» **Problem details**
Answer these questions using the Aspen Santa Fe Ballet text below:
1. In what year was the company founded?
2. Which two dancers moved from New York City in 1995?
3. In which two states does the Mexican Folk Dance outreach program run?

» **Provided text**
:::::

General information
- Name: Aspen Santa Fe Ballet
- Year founded: 1996
- Founders: Bebe Schweppe
- Website: www.aspensantafeballet.com

Artistic staff
- Artistic Director: Tom Mossbrucker

Other
- Official school: The School of Aspen Santa Fe Ballet

= Aspen Santa Fe Ballet =

American contemporary dance company

Aspen Santa Fe Ballet (ASFB) is a multi-faceted arts organization that nurtures and manifests the love of dance across a spectrum of programs for the cultural enrichment of Aspen, Colorado, and Santa Fe, New Mexico—and beyond.

The organization has a presentation program called "Aspen Santa Fe Ballet Presents", with summer and winter seasons that brings touring dance companies from around the world to both Aspen and Santa Fe. The Aspen Santa Fe Ballet has two official schools, one in Aspen, one in Santa Fe, and a year-round Mexican Folk Dance outreach program in both Colorado and New Mexico.

== History ==
In 1995, at the invitation of Aspen Ballet Company and School founder Bebe Schweppe, Joffrey dancers Jean-Philippe Malaty and Tom Mossbrucker moved from New York City to embark on a vision of creating a professional dance company based in Aspen.

:::::

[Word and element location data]
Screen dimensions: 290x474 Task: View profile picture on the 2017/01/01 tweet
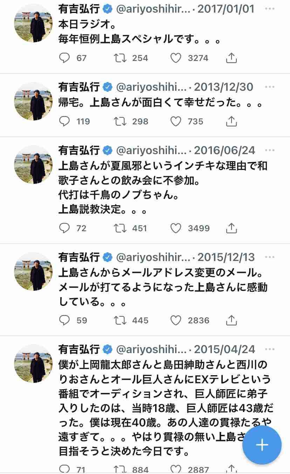[x=33, y=24]
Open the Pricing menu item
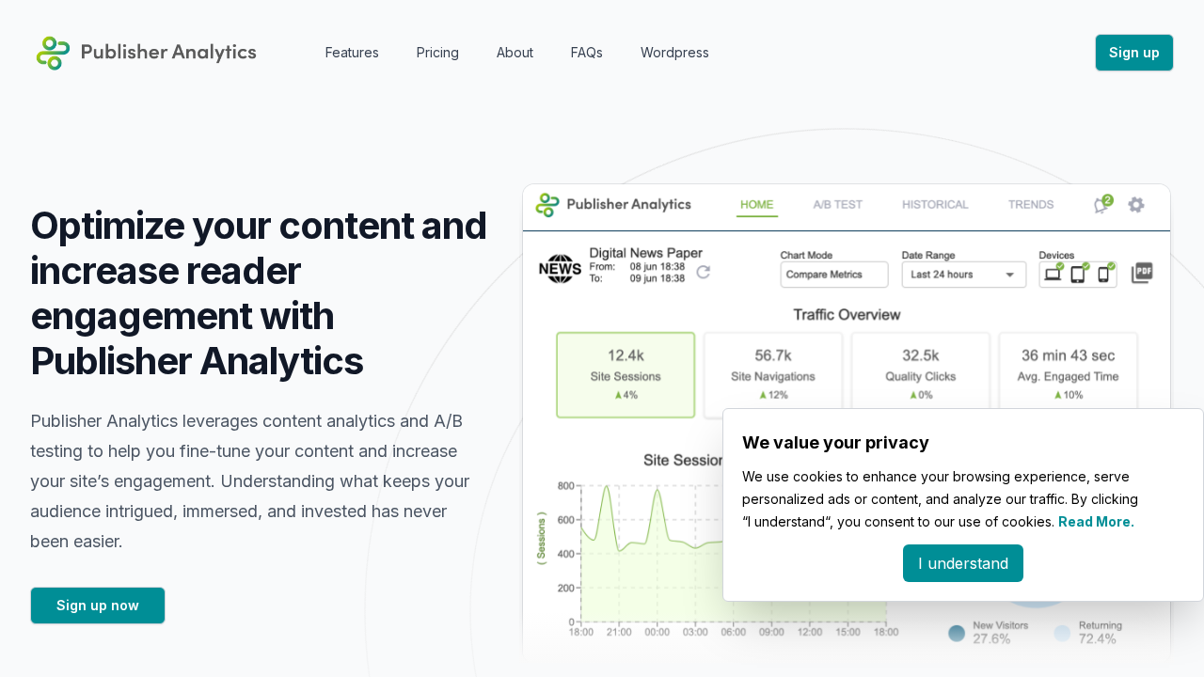The width and height of the screenshot is (1204, 677). click(x=437, y=53)
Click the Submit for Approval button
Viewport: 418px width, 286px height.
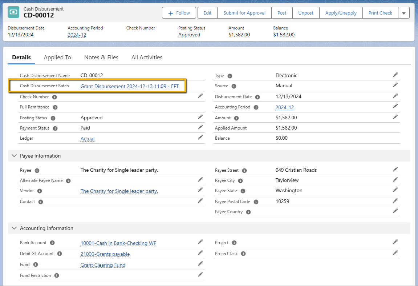click(244, 13)
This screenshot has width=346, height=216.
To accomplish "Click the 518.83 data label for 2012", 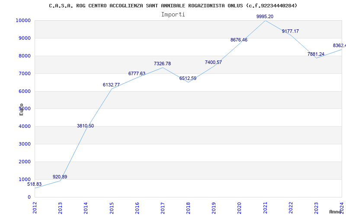I will coord(34,184).
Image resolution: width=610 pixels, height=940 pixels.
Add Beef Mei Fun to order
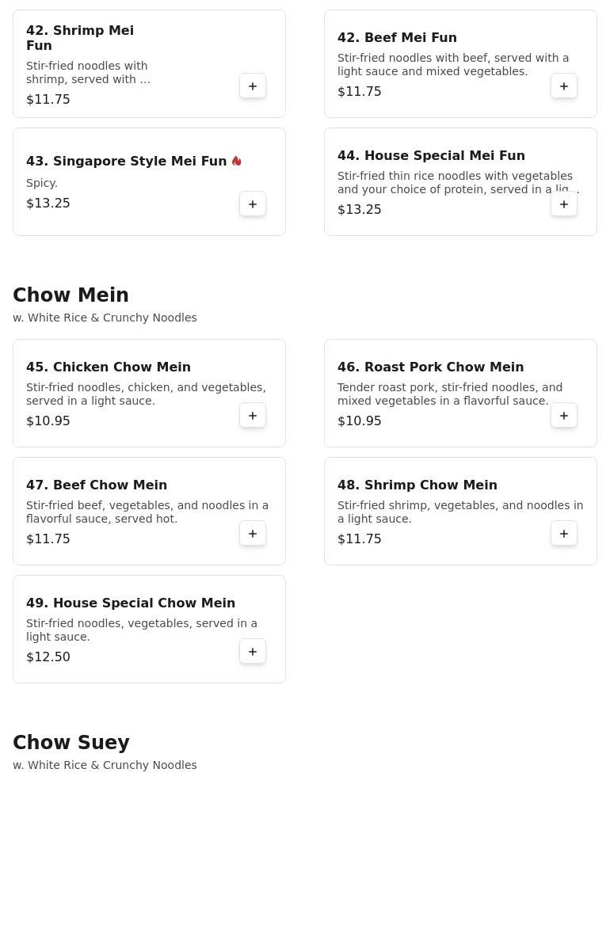[564, 86]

:::::

» **Response below**
1. 1996
2. Jean-Philippe Malaty and Tom Mossbrucker
3. Colorado and New Mexico